» Problem 1:
In the ferry passage, what does the European Commission give governments to help them avoid or resist such threats?
» Problem 2:
State whether each statement agrees with the ferry passage, giving yes or no and quoting the deciding words: (a) As the public ferry service loses vehicle-related traffic, its losses grow. (b) The cherry pickers' own services receive subsidy. (c) Governments must use the accounting procedures the European Commission describes.

» Text section:

=======

The cherry pickers may be able to exploit locational and frequency
advantages that are not open to (or are restricted for) what is
left of the public ferry service that they are drawing trade from.
The result is that as the public ferry service progressively loses
the vehicle-related segment that had helped defray the costs of
foot passenger carrying, its losses increase and so its corresponding
needs for subsidy increase. If there are any vehicle-related services
still left on the public service, the cherry picker will complain
about unfair competition from the public service and will claim
that subsidy for foot passengers is being used to subsidise the
public service's dwindling vehicle-related traffic and compete unfairly
against the cherrypickers own unsubsidized services.
The reality of course is that the public service's loss of the
vehicle-related traffic is exposing the underlying hard economics
of carrying foot passengers which is why both losses and subsidy
are increasing. For a cherry picker to complain about the public
service's subsidy is a bit like a mugger complaining about its victim's
hospital bills. In the EU, the European Commission gives guides
to help governments avoid or resist such threats through simple
accounting procedures - should the government choose to use them.

=======

» Material shown:
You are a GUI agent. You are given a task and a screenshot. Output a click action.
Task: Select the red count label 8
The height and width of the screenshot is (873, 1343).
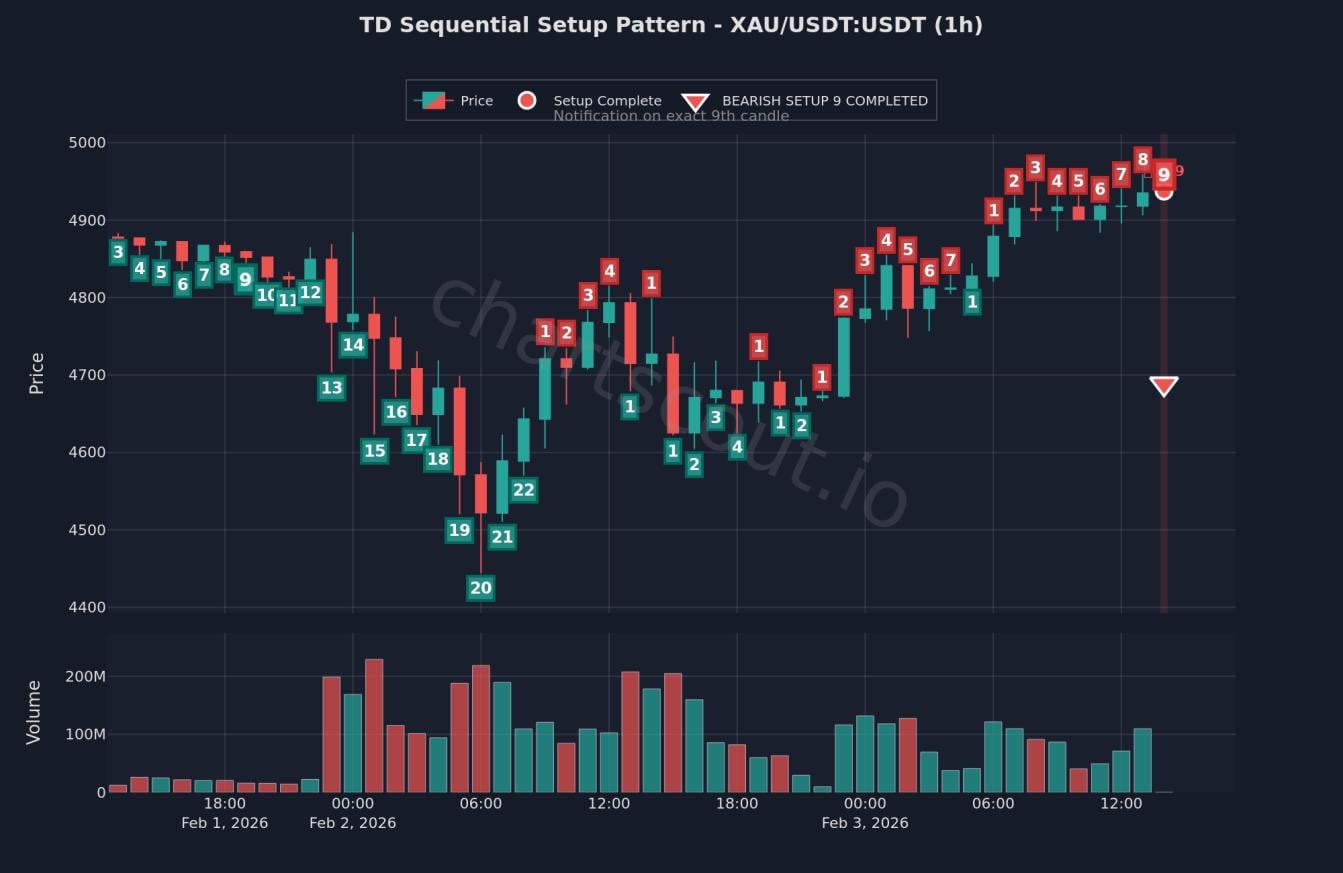[1142, 160]
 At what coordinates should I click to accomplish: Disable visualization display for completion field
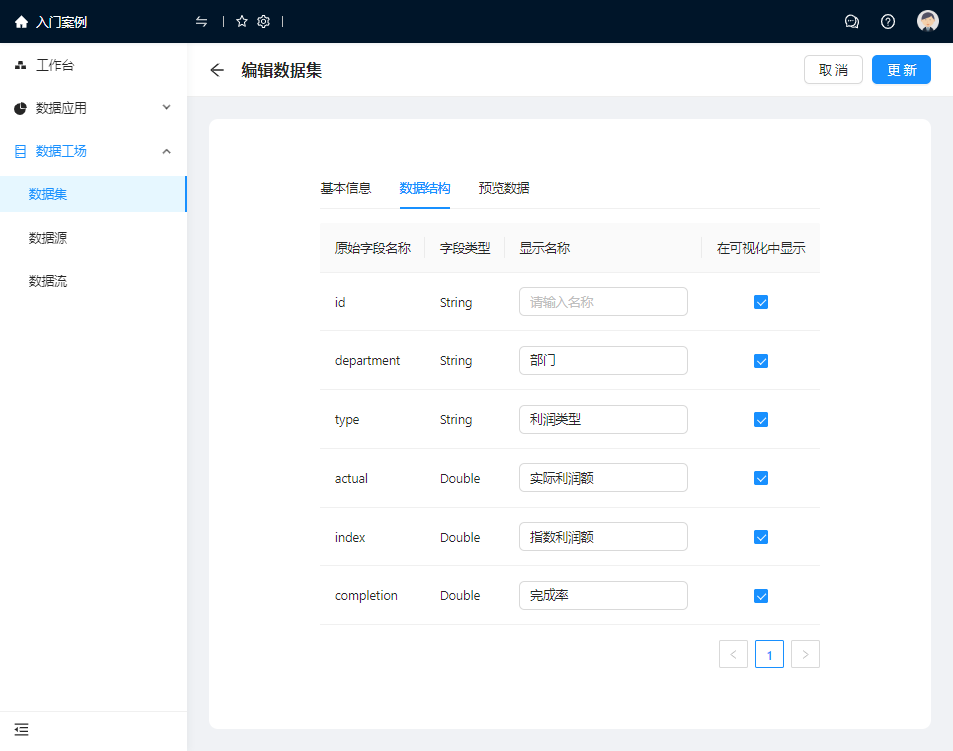click(x=761, y=596)
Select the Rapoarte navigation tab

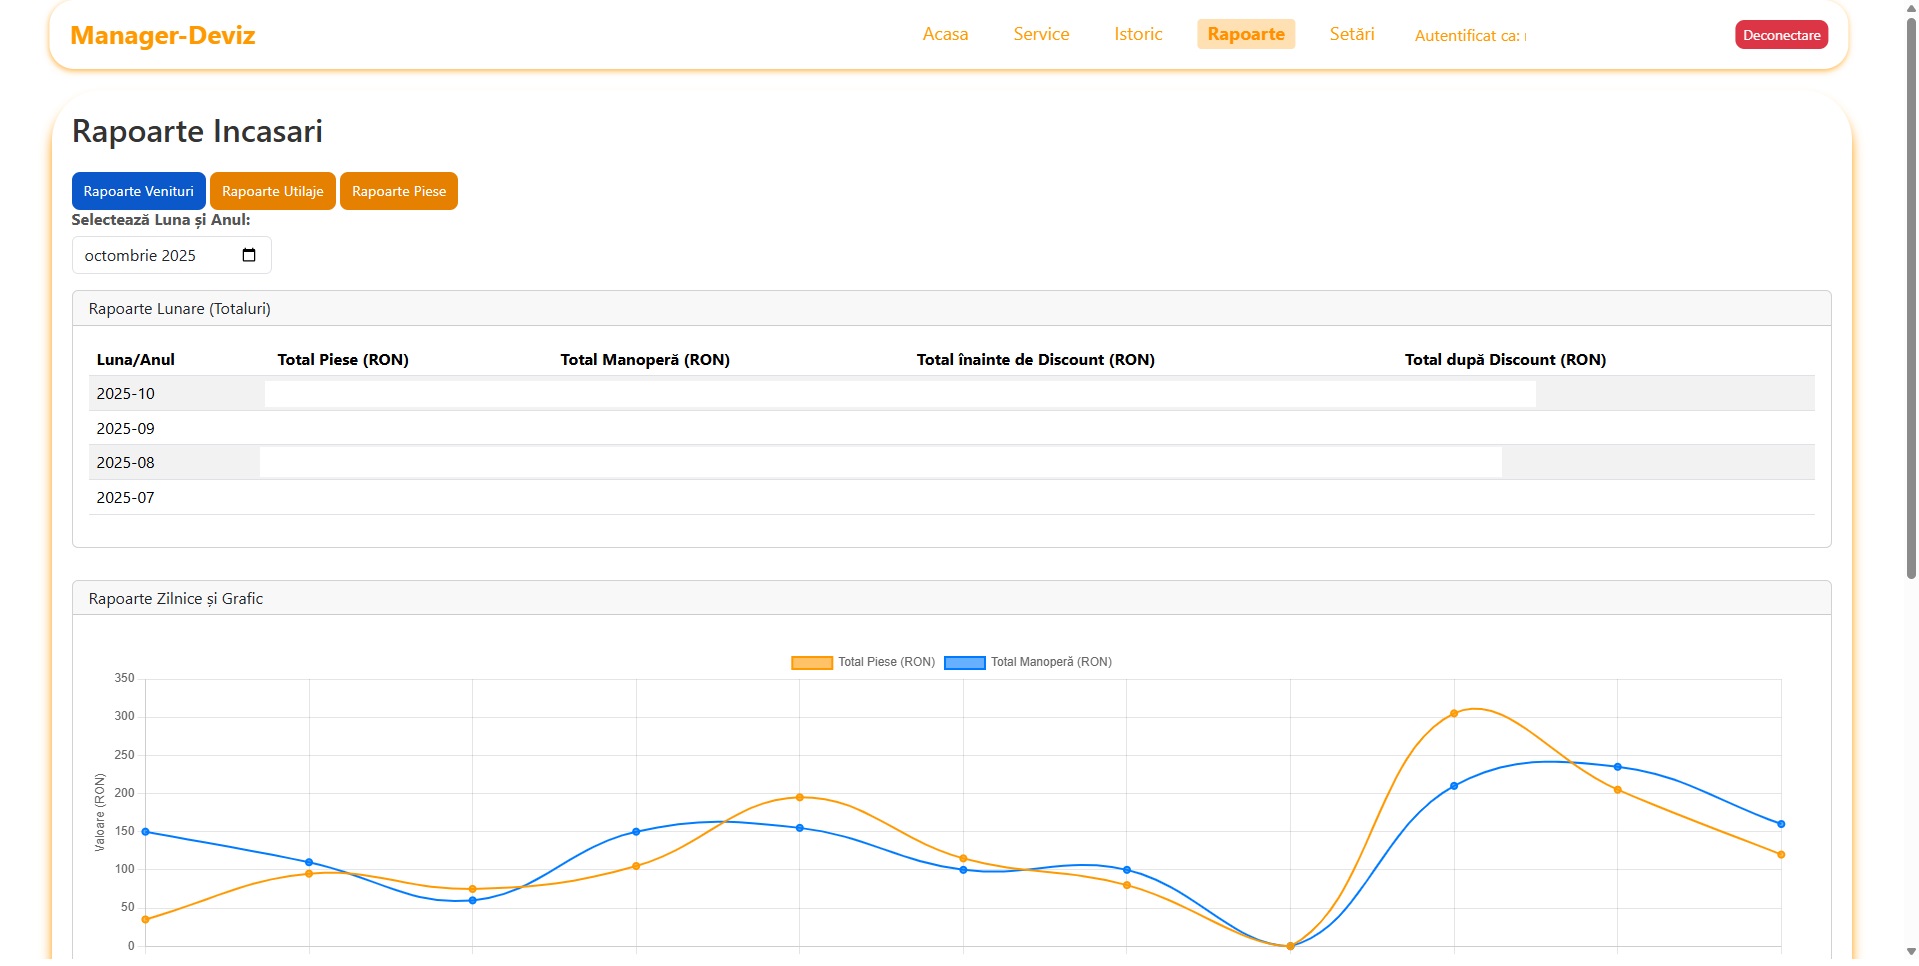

=======

» Exercise output 1:
Guides that help them do so through simple accounting procedures.

» Exercise output 2:
(a) Yes: "its losses increase and so its corresponding needs for subsidy increase"
(b) No: "the cherrypickers own unsubsidized services"
(c) No: "should the government choose to use them"